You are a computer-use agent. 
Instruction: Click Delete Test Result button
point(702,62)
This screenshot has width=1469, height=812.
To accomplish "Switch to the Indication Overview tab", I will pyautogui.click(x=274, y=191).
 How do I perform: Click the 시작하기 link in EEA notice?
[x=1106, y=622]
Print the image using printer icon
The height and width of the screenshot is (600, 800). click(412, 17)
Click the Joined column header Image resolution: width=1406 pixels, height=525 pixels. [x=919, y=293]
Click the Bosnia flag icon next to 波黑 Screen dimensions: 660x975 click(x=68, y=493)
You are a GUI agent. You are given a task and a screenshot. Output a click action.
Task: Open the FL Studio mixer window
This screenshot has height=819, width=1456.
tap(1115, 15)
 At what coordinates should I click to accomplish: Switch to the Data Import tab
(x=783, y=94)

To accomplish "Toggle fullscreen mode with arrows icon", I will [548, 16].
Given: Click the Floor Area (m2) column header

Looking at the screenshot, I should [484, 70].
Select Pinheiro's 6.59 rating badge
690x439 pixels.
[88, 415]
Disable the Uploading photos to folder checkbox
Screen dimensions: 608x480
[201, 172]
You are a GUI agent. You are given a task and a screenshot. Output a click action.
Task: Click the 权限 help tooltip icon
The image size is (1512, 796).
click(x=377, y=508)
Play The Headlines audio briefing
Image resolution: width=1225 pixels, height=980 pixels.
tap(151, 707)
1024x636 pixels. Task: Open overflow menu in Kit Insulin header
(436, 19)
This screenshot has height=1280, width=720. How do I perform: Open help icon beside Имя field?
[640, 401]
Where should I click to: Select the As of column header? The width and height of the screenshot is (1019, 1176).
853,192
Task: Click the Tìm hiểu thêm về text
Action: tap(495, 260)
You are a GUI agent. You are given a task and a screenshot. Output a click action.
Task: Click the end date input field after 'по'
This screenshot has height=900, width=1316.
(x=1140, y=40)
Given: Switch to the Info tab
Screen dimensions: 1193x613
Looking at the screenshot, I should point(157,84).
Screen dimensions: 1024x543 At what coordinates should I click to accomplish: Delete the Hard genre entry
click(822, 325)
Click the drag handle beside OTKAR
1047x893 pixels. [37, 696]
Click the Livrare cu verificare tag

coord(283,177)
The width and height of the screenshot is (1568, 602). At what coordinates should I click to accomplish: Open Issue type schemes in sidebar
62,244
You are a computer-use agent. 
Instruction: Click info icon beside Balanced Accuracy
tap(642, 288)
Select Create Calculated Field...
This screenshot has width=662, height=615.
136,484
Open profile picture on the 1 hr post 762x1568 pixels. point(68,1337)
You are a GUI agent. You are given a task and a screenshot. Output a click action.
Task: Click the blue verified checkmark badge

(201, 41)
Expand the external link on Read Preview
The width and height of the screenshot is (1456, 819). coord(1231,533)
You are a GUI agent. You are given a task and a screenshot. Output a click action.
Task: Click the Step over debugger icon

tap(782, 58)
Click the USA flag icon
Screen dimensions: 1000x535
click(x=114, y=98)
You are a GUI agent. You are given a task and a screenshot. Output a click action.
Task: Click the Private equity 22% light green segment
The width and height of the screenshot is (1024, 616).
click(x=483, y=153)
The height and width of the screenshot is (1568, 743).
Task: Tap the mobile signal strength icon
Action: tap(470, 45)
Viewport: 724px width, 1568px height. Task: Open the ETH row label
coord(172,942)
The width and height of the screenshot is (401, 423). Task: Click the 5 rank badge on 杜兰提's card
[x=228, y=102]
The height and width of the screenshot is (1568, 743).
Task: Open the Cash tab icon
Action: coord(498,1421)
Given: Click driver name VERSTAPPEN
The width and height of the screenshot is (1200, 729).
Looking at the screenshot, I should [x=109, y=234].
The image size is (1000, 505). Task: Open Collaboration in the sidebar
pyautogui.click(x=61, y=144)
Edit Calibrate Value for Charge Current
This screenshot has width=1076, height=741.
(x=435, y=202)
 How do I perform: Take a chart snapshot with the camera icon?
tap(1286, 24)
● ● ● ● ●
## Goal
Present the lines from the one holding "Where should I" through the one holding "coord(283,177)", inclusive, as a Markdown table with the columns Row and Line, leaving out any blank lines.

## Result for this exercise
| Row | Line |
|---|---|
| 1 | Where should I click to: Select the As of column header? The width and height of the screenshot is (1019, 1176). |
| 2 | 853,192 |
| 3 | Task: Click the Tìm hiểu thêm về text |
| 4 | Action: tap(495, 260) |
| 5 | You are a GUI agent. You are given a task and a screenshot. Output a click action. |
| 6 | Task: Click the end date input field after 'по' |
| 7 | This screenshot has height=900, width=1316. |
| 8 | (x=1140, y=40) |
| 9 | Given: Switch to the Info tab |
| 10 | Screen dimensions: 1193x613 |
| 11 | Looking at the screenshot, I should point(157,84). |
| 12 | Screen dimensions: 1024x543 At what coordinates should I click to accomplish: Delete the Hard genre entry |
| 13 | click(822, 325) |
| 14 | Click the drag handle beside OTKAR |
| 15 | 1047x893 pixels. [37, 696] |
| 16 | Click the Livrare cu verificare tag |
| 17 | coord(283,177) |